After the presentation of the draft Regional Synthesis Report by Manzoor Ahmed and a series of thematic panel presentations, the key issues and challenges in adult learning and education in the sub-regions were discussed, followed by a collective elaboration of recommendations, strategies and benchmarks, synthesised by the Drafting Group under the leadership of Dame Carol Kidu, the Minister for Community Development of Papua New Guinea.

Being home to four billion people, or 60 per cent of the world’s population, the Conference recognised that countries in Asia and the Pacific are rich in cultural and linguistic heritage, and that progress in adult literacy has been faster in the region than in any other world region. The Regional Synthesis Report highlighted that policy frameworks and systematic approaches to adult learning and education are developed in some countries. However, a range of continuing social problems such as poverty, unemployment, marginalisation and migration make it urgent to create holistic frameworks for education that promotes social transformation and peace in the region.

The afternoon of the first day of the Conference was devoted to sub-regional group discussions on key issues, trends and challenges of adult learning and education. Continuing to reflect on issues raised in the keynote speech and the regional synthesis report, the discussions focused on adult learning and education responses to the socio-economic challenges in Asia and the Pacific, and trends and obstacles in the development of adult learning and education.

Discussion

On the second day, two Round Tables served to highlight critical areas of adult learning and education, including policy, governance, financing, participation and inclusion for equity as well as sustainable development. Later, four parallel panel presentations drew attention to effective practices of adult learning and education.
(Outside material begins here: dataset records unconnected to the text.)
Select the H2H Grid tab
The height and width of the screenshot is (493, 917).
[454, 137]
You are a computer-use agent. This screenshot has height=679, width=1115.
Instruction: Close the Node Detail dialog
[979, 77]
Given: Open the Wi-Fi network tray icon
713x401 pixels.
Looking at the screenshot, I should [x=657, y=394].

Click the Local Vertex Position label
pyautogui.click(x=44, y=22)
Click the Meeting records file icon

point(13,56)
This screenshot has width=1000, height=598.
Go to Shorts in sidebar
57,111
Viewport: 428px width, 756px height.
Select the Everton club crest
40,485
The discussions included such matters as quality and the relevance of adult education in the learning society; literacy and other key competences to build equitable societies and promote sustainable development; improvement of delivery mechanisms for lifelong learning; and assessment, accreditation and equivalence. A further session was devoted to the discussion of recommendations, strategies and benchmarks in four parallel groups. The Conference Outcome Document was based on recommendations and discussion points raised throughout the Conference.

Outcome

The draft Conference Outcome Document reaffirmed that adult learning is a core part of lifelong learning, and contributes enormously to the creativity, innovation and new ideas necessary for building equitable and sustainable societies. It is central to advancing individual and community well-being, social justice, gender equality, improving productivity and propelling economic growth. Recommendations called for a renewed commitment to adult learning and education in the framework of lifelong learning in the region, confirming the primary responsibility of governments in providing policy frameworks and mobilising resources.
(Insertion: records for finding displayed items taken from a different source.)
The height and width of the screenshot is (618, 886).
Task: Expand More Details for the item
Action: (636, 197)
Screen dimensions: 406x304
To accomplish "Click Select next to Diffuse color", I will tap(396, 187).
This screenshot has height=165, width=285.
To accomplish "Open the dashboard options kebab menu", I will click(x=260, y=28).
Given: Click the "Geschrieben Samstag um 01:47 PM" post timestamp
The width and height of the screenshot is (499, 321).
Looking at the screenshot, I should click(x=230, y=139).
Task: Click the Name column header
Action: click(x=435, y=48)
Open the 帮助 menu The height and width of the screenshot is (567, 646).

A set of recommendations to develop adult learning and education in the region formed the core content of the Document, including:

  • To recommit to the vision of adult learning and education in the framework of lifelong learning, confirming the primary responsibility of governments through enacting and strengthening appropriate legislation
  • To increase government and development partners’ support to mobilise resources for literacy and adult education
  • To encourage participating nations to develop and implement their own action plans and measurable targets that annually increases accessibility and participation in adult learning and education programmes
  • To prioritise adult literacy and women’s programmes to achieve the Education for All and Millennium Development Goals.
  • To ensure the relevance of content and process in all domains such as training, materials development and curriculum, focusing on the context-specific needs of  adult learners, and promoting critical awareness towards the social empowerment of adults
  • To develop and implement a regional or/and global monitoring and tracking mechanism to ensure the progress of adult learning and education objectives towards a learning society.

The Conference Outcome Document, adopted by the Conference, has subsequently been finalized for publication.